K. Z : Le Maroc a fait des avancées notables. D’abord, la création de la Direction générale de la sécurité des systèmes d’information (DGSSI) au sein de l’Administration de la Défense nationale est un pilier essentiel. Elle publie des alertes, surveille certains secteurs sensibles comme la finance, et audite les systèmes de certaines institutions. Mais il faudrait aller plus loin, avec une approche plus globale et proactive. La DGSSI coordonne la politique de cybersécurité à l’échelle nationale. Il y a aussi le CERT-MAROC (Computer Emergency Response Team), qui intervient en cas d’incidents et publie régulièrement des alertes.

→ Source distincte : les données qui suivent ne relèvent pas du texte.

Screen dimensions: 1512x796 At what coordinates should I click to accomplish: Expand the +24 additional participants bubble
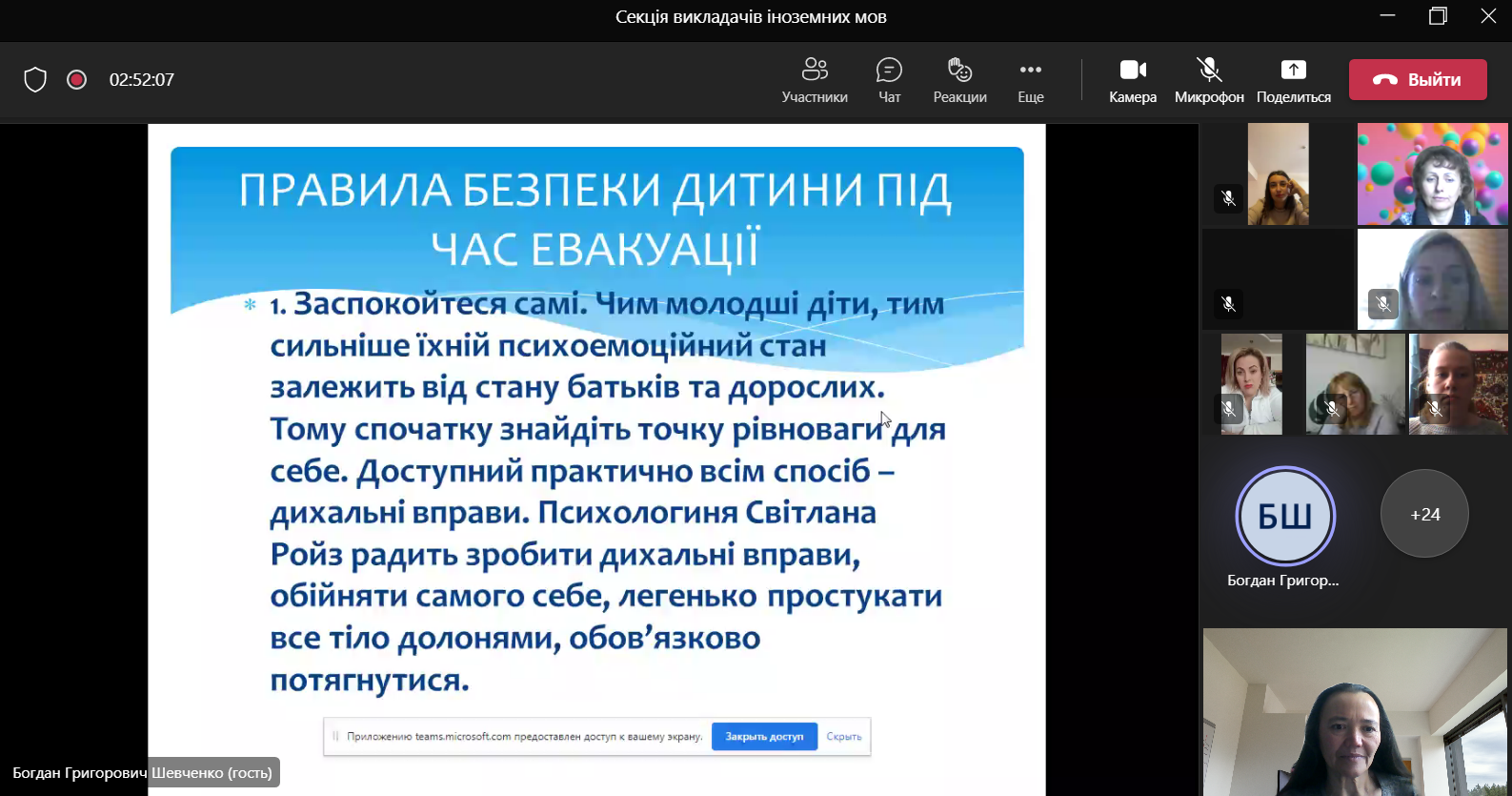pos(1424,514)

Sur le plan législatif, la loi 05-20 sur la cybersécurité, adoptée en 2020, impose aux opérateurs d’infrastructures critiques de renforcer leurs systèmes et de signaler tout incident. Le Maroc a également signé plusieurs accords de coopération dans ce domaine, notamment avec l’Union européenne et des pays africains.
Challenge : Et que dire des talents marocains en cyber-sécurité ? Beaucoup partent à l’étranger
K. Z : C’est vrai. Le Maroc forme de bons profils, mais le manque d’un écosystème numérique dynamique pousse ces talents à partir. Moi-même, je suis parti à 18 ans. À l’étranger, j’ai travaillé dans le cloud quand il était encore en sous-sol. J’ai appris dans un écosystème qui allait à toute vitesse. Le Maroc doit créer cet environnement pour retenir ses cerveaux.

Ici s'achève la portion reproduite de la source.